Abstract
Background: We hypothesized that atorvastatin combined with amlodipine has additive beneficial vascular and metabolic effects that are superior to monotherapy in patients with hypertension. Methods: Forty-two patients were given atorvastatin 20 mg/day and placebo, atorvastatin 20 mg/day and amlodipine 10 mg/day, or amlodipine 10 mg/day and placebo during each 2-month treatment period of a randomized, single-blind, placebo-controlled cross-over trial with two 2-month washout periods. Results: Atorvastatin combined with amlodipine or amlodipine alone significantly reduced blood pressure to a greater extent than atorvastatin alone (all P < 0.001 by ANOVA). Atorvastatin combined with amlodipine significantly reduced plasma malondialdehyde and improved flow-mediated dilation to a greater extent than atorvastatin or amlodipine alone (all P < 0.001 by ANOVA).
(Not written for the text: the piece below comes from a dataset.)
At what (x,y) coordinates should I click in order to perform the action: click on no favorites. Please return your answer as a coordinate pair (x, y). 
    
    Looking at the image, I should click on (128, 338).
Atorvastatin therapy significantly increased insulin levels (P = 0.004) and decreased plasma adiponectin levels (P = 0.016) and insulin sensitivity (determined by QUICKI; P = 0.026) relative to baseline measurements. Amlodipine therapy significantly decreased insulin levels (P = 0.001) and increased adiponectin levels (P < 0.001) and insulin sensitivity (P = 0.003) relative to baseline measurements. Atorvastatin combined with amlodipine therapy significantly increased adiponectin levels (P < 0.001) and insulin sensitivity (P = 0.034) relative to baseline measurements. Effects of all three therapeutic arms on adiponectin levels and insulin sensitivity were statistically significant (P < 0.001 by ANOVA). Conclusions: Atorvastatin combined with amlodipine therapy improves endothelial function and increases adiponectin levels and insulin sensitivity to a greater extent than monotherapy with either drug in hypertensive patients.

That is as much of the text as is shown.